----- Records -----

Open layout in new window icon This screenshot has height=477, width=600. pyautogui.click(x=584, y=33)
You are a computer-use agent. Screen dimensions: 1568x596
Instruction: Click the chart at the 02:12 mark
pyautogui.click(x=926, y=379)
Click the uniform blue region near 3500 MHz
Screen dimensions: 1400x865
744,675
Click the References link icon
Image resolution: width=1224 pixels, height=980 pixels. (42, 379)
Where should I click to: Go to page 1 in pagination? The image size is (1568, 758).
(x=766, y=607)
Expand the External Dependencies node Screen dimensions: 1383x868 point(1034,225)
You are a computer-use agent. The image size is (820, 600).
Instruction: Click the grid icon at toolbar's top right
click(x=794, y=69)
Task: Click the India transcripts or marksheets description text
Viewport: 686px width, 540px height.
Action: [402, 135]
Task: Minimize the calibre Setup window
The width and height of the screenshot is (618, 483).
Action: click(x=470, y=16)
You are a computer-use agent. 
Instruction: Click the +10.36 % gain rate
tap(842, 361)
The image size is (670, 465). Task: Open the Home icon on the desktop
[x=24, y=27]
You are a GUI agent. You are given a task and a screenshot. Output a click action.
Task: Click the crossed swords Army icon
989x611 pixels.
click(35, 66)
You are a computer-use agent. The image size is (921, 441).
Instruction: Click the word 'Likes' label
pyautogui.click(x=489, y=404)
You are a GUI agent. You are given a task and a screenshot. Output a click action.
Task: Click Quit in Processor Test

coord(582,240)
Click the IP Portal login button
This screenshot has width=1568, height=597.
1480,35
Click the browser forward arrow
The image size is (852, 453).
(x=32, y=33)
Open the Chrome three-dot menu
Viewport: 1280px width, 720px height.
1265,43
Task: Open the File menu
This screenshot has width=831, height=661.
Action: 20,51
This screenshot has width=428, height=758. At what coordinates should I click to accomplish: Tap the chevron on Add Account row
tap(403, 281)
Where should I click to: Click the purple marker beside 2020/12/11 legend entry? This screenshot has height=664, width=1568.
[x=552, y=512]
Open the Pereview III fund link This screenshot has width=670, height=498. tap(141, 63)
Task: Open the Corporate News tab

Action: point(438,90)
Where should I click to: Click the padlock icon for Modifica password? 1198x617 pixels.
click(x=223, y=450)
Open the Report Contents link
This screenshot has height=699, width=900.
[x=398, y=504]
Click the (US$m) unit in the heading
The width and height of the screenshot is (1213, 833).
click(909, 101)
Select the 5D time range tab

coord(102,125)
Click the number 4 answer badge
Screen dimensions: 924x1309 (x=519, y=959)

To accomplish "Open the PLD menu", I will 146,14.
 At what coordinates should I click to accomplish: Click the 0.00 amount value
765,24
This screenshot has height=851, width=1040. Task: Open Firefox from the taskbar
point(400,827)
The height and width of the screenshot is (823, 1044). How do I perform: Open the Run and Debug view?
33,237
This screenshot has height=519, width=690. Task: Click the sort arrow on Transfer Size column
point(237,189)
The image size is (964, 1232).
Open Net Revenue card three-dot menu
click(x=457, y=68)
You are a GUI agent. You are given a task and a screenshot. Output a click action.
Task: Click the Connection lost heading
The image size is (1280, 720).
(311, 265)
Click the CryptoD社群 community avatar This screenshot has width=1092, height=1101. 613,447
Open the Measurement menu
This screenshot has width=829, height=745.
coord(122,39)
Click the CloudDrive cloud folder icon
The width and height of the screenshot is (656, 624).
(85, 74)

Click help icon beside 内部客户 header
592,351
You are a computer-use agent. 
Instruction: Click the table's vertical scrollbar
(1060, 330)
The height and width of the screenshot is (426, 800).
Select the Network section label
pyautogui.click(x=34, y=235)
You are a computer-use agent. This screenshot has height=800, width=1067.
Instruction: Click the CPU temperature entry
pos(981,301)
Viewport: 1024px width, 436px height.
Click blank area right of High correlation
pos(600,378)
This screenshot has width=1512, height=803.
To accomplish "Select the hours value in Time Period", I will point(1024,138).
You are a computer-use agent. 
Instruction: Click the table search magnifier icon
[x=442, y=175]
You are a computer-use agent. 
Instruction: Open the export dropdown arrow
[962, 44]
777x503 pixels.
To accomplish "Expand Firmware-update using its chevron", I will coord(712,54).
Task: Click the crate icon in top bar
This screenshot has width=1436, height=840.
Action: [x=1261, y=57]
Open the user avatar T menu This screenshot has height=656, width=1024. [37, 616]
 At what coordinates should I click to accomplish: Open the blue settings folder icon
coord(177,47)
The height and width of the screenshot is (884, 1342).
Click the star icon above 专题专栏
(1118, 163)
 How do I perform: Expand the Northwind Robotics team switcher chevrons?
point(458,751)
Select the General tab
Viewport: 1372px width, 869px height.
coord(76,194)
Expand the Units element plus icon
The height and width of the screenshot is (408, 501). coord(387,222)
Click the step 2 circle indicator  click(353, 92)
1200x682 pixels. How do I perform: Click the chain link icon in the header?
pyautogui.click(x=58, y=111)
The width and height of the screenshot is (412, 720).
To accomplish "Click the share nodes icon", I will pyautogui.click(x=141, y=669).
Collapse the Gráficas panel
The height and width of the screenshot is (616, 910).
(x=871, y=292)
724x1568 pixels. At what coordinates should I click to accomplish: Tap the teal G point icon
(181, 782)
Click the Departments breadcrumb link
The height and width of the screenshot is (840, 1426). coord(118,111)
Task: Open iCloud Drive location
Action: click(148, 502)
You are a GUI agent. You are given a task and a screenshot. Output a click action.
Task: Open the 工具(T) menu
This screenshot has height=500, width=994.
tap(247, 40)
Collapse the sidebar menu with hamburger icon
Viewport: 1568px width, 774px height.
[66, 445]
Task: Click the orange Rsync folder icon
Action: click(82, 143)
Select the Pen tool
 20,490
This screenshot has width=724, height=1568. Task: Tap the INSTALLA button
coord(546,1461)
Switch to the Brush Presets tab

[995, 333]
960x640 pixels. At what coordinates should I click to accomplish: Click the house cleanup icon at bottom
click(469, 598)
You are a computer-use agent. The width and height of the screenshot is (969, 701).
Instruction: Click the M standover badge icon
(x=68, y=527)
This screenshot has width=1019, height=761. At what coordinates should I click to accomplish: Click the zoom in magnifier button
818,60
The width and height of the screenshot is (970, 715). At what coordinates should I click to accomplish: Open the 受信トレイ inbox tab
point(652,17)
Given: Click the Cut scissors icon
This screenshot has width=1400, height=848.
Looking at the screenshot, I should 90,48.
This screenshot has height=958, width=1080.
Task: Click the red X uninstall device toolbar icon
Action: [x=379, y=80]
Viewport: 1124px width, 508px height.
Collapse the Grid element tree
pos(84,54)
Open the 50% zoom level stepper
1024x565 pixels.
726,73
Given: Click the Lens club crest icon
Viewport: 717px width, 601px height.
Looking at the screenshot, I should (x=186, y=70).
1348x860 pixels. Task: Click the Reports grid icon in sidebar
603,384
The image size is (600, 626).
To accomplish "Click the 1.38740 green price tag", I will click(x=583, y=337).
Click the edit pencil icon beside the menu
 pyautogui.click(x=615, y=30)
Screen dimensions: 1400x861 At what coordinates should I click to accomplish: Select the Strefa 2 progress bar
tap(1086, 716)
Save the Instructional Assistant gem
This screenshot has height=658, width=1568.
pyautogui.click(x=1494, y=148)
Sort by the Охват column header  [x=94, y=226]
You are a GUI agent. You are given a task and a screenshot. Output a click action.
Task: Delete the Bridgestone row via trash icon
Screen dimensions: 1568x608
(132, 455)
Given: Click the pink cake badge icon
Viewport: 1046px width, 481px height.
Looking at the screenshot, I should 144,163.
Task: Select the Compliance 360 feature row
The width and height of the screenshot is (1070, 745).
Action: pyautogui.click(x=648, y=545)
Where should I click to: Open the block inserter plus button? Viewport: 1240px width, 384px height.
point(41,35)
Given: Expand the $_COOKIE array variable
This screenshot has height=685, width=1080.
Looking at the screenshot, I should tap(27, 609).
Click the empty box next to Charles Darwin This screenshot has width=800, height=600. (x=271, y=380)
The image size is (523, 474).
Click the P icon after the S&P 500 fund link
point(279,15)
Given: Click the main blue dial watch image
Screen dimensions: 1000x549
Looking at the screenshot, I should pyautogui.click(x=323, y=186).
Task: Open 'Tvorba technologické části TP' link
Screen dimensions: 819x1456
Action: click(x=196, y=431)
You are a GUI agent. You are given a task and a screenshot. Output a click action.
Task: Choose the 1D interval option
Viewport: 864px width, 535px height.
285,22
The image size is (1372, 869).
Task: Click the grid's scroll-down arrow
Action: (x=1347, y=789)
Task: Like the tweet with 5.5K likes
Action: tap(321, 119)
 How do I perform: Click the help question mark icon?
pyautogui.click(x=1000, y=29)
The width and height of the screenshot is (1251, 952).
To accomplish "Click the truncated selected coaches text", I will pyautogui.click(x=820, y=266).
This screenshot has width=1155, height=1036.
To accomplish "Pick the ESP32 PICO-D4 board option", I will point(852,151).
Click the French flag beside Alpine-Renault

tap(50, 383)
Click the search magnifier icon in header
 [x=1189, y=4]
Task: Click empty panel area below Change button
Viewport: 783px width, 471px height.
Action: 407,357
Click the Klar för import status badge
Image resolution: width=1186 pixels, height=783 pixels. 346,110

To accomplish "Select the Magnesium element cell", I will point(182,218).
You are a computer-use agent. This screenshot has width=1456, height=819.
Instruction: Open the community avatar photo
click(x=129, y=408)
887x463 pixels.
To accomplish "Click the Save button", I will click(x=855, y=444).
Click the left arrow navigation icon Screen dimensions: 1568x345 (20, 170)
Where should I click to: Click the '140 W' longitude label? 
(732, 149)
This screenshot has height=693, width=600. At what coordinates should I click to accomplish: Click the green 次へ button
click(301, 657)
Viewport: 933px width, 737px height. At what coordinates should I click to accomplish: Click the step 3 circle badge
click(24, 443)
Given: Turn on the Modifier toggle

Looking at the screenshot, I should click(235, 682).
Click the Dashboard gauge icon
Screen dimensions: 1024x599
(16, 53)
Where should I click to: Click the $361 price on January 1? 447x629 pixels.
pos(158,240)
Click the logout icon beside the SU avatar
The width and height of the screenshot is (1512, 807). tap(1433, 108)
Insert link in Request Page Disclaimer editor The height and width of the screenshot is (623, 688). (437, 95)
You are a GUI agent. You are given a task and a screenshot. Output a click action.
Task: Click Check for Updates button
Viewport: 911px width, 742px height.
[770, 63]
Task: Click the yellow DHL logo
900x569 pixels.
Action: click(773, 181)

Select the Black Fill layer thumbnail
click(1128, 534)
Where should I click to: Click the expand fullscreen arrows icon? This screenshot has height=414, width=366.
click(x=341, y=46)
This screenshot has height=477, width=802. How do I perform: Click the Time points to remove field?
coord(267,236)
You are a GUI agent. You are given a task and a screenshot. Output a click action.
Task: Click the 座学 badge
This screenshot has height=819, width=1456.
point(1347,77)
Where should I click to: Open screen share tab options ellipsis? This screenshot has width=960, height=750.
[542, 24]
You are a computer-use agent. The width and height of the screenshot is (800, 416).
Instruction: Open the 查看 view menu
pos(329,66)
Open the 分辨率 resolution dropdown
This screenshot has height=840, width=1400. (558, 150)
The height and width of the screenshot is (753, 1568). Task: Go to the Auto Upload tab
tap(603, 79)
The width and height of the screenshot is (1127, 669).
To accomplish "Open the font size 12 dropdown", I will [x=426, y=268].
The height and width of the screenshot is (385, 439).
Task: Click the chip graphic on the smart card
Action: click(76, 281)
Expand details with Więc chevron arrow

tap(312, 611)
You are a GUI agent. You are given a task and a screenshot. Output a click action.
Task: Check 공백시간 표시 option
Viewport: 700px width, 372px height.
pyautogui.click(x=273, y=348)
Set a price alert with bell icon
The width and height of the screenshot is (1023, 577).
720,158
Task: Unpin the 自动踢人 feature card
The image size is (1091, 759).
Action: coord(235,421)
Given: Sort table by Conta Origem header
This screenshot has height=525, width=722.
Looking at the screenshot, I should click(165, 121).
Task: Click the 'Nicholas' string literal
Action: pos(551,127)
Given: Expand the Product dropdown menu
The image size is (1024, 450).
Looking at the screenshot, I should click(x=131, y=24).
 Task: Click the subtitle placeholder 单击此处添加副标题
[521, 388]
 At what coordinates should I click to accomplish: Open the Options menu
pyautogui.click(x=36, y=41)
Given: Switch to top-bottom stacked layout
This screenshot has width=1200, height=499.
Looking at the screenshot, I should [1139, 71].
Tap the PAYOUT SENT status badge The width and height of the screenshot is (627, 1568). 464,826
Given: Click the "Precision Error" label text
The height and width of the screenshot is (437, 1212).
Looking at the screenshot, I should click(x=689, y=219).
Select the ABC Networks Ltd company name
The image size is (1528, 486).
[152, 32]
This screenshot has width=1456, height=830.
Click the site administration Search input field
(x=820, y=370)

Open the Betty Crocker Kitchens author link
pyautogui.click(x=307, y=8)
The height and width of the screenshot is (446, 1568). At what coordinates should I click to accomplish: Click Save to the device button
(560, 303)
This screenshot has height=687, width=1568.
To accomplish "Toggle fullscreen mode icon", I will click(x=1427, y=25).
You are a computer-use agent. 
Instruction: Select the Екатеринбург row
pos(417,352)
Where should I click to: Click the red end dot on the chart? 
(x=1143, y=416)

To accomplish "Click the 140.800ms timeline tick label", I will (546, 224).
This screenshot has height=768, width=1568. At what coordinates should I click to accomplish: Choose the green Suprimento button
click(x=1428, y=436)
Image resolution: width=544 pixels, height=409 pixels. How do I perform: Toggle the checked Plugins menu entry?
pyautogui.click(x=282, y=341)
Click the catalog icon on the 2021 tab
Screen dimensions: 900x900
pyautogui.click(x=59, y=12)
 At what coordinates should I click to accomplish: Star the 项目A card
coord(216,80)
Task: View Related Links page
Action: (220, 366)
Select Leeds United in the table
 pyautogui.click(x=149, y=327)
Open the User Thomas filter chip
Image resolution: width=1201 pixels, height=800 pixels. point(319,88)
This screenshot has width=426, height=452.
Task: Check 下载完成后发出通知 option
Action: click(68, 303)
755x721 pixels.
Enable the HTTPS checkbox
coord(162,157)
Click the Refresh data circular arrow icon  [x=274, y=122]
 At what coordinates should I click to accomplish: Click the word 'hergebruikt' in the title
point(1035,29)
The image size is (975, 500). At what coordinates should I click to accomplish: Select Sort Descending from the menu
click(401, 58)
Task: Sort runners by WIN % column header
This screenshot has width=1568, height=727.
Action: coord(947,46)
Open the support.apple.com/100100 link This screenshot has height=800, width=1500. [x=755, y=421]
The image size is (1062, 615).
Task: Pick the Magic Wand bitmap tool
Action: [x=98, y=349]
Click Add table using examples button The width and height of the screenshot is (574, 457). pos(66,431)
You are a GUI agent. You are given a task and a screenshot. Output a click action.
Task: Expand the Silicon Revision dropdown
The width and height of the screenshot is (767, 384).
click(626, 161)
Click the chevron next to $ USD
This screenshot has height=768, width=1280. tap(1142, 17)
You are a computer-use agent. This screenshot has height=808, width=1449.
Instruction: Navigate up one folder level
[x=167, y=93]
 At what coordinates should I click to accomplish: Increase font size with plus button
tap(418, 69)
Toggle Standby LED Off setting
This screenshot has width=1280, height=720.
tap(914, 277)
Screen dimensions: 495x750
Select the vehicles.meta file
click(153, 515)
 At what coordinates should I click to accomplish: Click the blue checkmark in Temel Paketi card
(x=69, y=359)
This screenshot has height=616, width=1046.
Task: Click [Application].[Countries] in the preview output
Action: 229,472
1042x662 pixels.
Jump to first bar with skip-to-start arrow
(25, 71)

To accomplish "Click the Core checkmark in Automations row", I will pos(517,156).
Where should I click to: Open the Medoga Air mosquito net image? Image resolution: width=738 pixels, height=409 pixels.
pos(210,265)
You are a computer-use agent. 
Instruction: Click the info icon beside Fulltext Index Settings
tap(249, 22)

-----

Using the data above, repeat exactly the lines that begin at the line with "Instruction: Open the export dropdown arrow" and end at the line with "Open the user avatar", both ends included.

# [Written response]
Instruction: Open the export dropdown arrow
[962, 44]
777x503 pixels.
To accomplish "Expand Firmware-update using its chevron", I will coord(712,54).
Task: Click the crate icon in top bar
This screenshot has width=1436, height=840.
Action: [x=1261, y=57]
Open the user avatar T menu This screenshot has height=656, width=1024. [37, 616]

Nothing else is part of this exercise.